Brain connectivity maps display a delicate balance between individual variation and stereotypy, suggesting the existence of dedicated mechanisms that simultaneously permit and limit individual variation. We show that during the development of the Drosophila central nervous system, mutual inhibition among groups of neighboring postmitotic neurons during development regulates the robustness of axon target choice in a nondeterministic neuronal circuit. Specifically, neighboring postmitotic neurons communicate through Notch signaling during axonal targeting, to ensure balanced alternative axon target choices without a corresponding change in cell fate. Loss of Notch in postmitotic neurons modulates an axon's target choice. However, because neighboring axons respond by choosing the complementary target, the stereotyped connectivity pattern is preserved. In contrast, loss of Notch in clones of neighboring postmitotic neurons results in erroneous coinnervation by multiple axons. Our observations establish mutual inhibition of axonal target choice as a robustness mechanism for brain wiring and unveil a novel cell fate independent function for canonical Notch signaling.
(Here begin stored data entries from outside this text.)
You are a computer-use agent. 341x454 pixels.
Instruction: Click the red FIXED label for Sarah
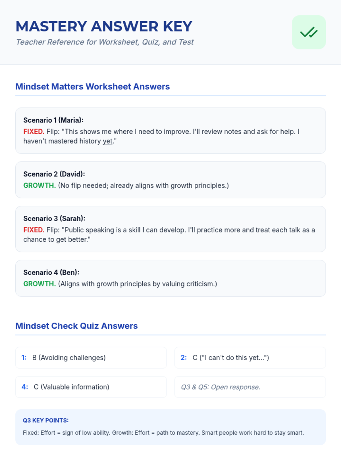pyautogui.click(x=34, y=230)
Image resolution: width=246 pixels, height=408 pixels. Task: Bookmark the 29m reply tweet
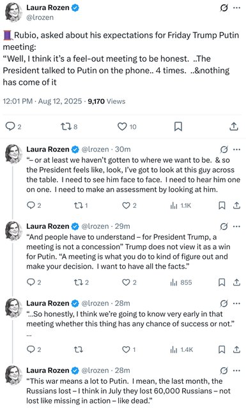[222, 282]
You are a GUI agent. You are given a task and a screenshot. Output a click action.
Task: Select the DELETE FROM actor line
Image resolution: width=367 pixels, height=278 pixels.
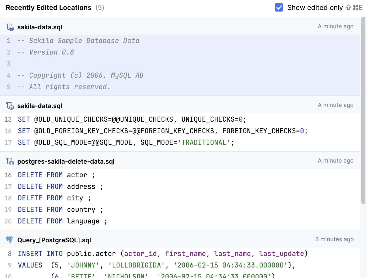tap(56, 175)
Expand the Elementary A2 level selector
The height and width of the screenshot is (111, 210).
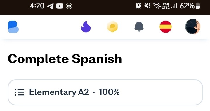(105, 92)
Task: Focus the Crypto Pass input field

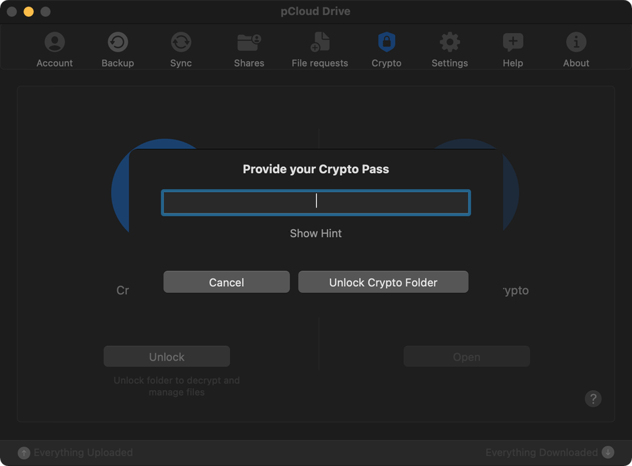Action: pos(315,202)
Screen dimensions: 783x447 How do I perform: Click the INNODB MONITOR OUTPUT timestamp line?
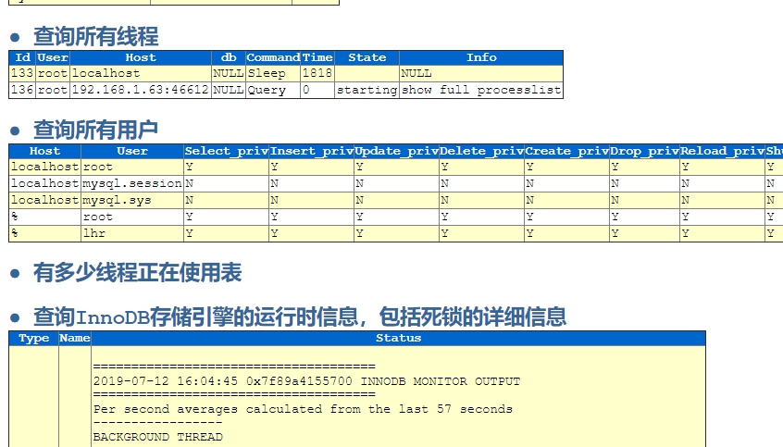coord(306,381)
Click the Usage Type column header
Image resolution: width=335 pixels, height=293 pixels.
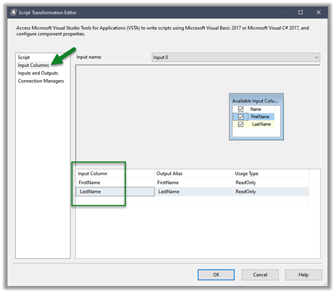point(270,173)
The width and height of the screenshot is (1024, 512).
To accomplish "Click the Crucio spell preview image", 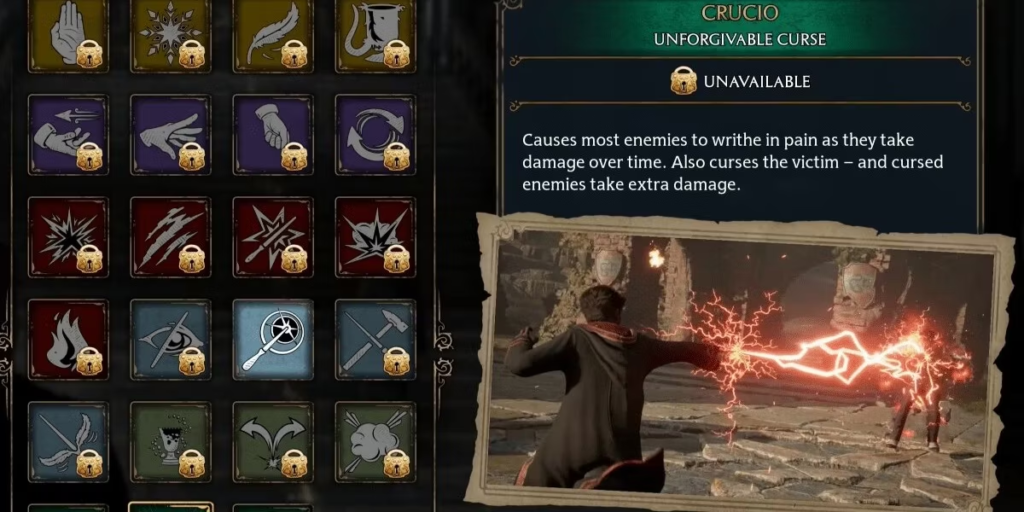I will [743, 360].
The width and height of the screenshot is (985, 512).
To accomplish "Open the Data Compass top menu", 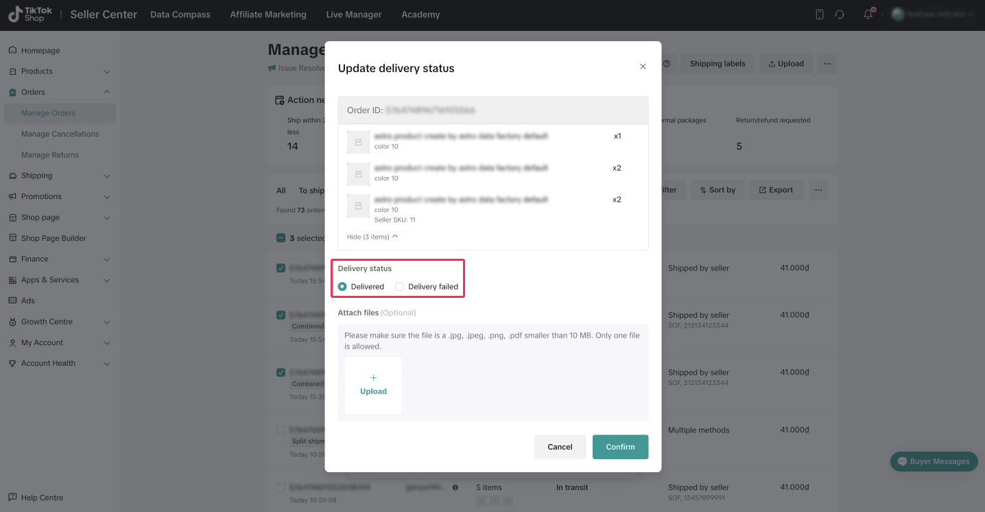I will (180, 14).
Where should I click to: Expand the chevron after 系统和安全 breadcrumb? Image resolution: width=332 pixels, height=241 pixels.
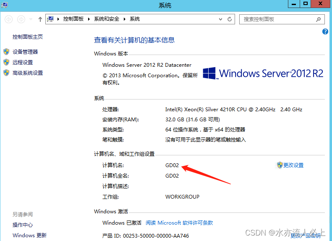point(125,19)
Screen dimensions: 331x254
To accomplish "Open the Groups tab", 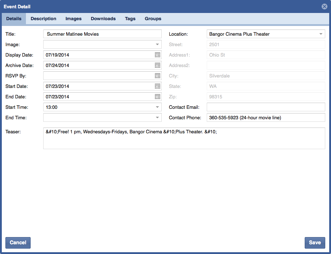I will pos(153,19).
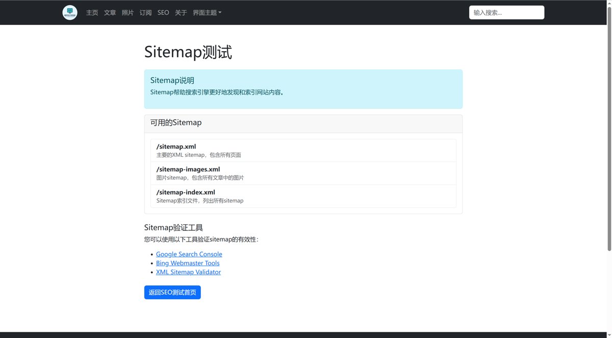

The brains of all members of a species are similar, but not identical, and these differences are partly responsible for the range of behaviors displayed by individuals. The development of the nervous system is known to depend on the Notch signaling pathway, but the mechanisms that regulate the balance between fixed patterns of neuronal connectivity vs individual variability are largely unknown.
Notch proteins are transmembrane proteins, which means that they have one part inside the cell membrane and another outside the cell. When a ligand protein—such as a Delta ligand—binds to the part that is outside the cell, the Notch protein breaks in two and the part inside the cell travels to the nucleus, where it can influence the expression of genes.
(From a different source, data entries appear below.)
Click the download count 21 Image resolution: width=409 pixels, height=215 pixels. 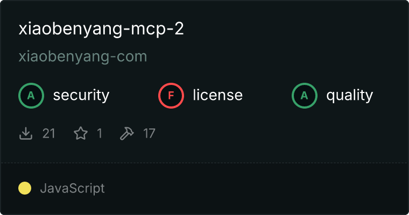tap(49, 133)
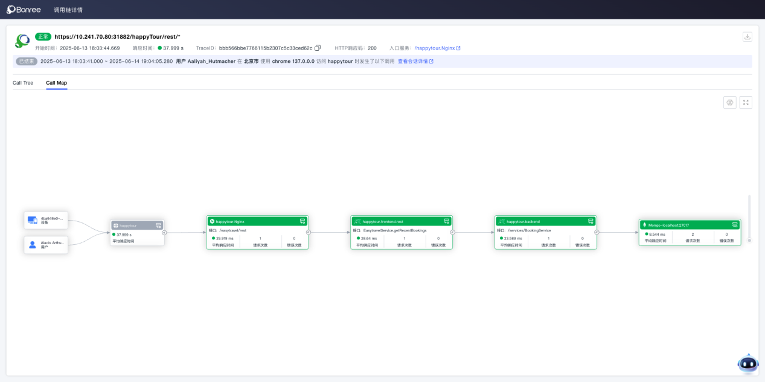This screenshot has height=382, width=765.
Task: Collapse downstream of happytour node
Action: click(x=164, y=232)
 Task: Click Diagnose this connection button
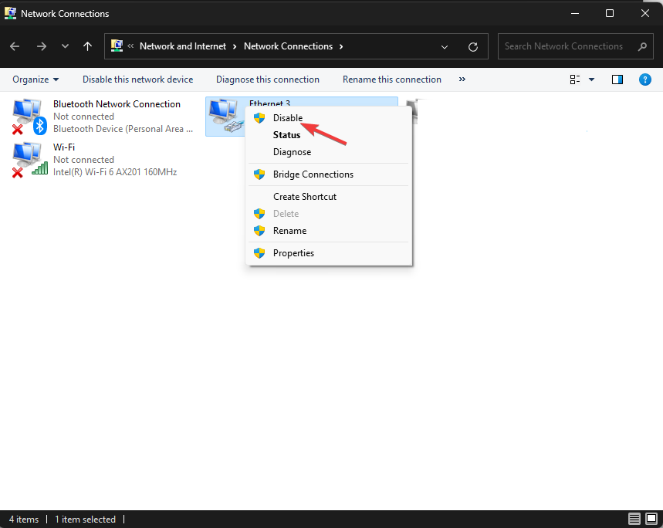coord(268,80)
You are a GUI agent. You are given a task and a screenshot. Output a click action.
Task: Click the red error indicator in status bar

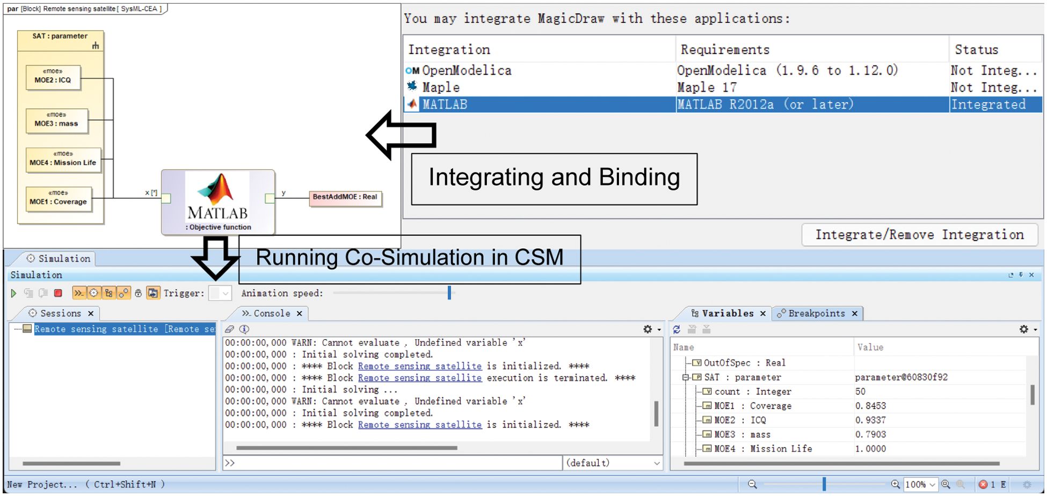[983, 485]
Cells are selected to become neurons through a process known as mutual, or lateral, inhibition. When a Delta ligand belonging to one cell binds to the Notch receptor on a neighboring cell, the production of Delta ligands in the second cell is reduced. This amplifies any initial differences in the amount of Delta produced by each cell, and leads ultimately to them becoming distinct cell types.
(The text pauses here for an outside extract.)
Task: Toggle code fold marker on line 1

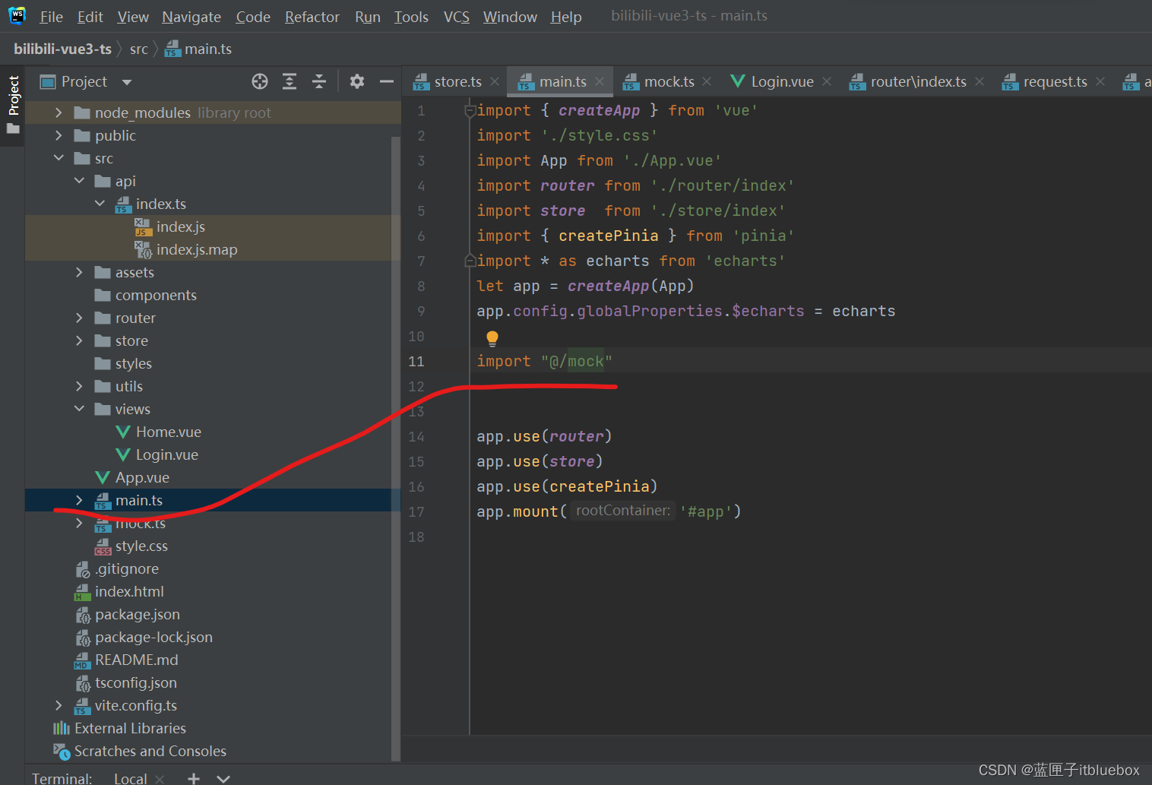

Now, Langen et al. show that this same mechanism is reactivated at a later stage of development during wiring up of the visual system. They used the fruit fly (Drosophila)—a model organism with a fully sequenced genome and short intergeneration time—to study a group of brain cells known as dorsal cluster neurons. At the end of the fruit fly larval stage, these neurons extend long axons across the brain to the opposite hemisphere: however, it is unclear how the neurons decide which cells to form connections with.
Using genetically modified flies, Langen et al. showed that inhibiting Notch in a single dorsal cluster neuron caused that neuron to target a different cell: however, other neurons adjusted their choices accordingly so that the overall pattern of connections remained unchanged. Inhibiting Notch in a cluster of dorsal cluster neurons, on the other hand, disrupted the entire network, suggesting that Notch-mediated communication between neurons (via mutual inhibition) is needed to establish a robust wiring map.
Langen et al. suggest that evolution has favored a mechanism that ensures that the overall pattern of connections within a circuit is preserved, while individual connections differ from one species member to the next.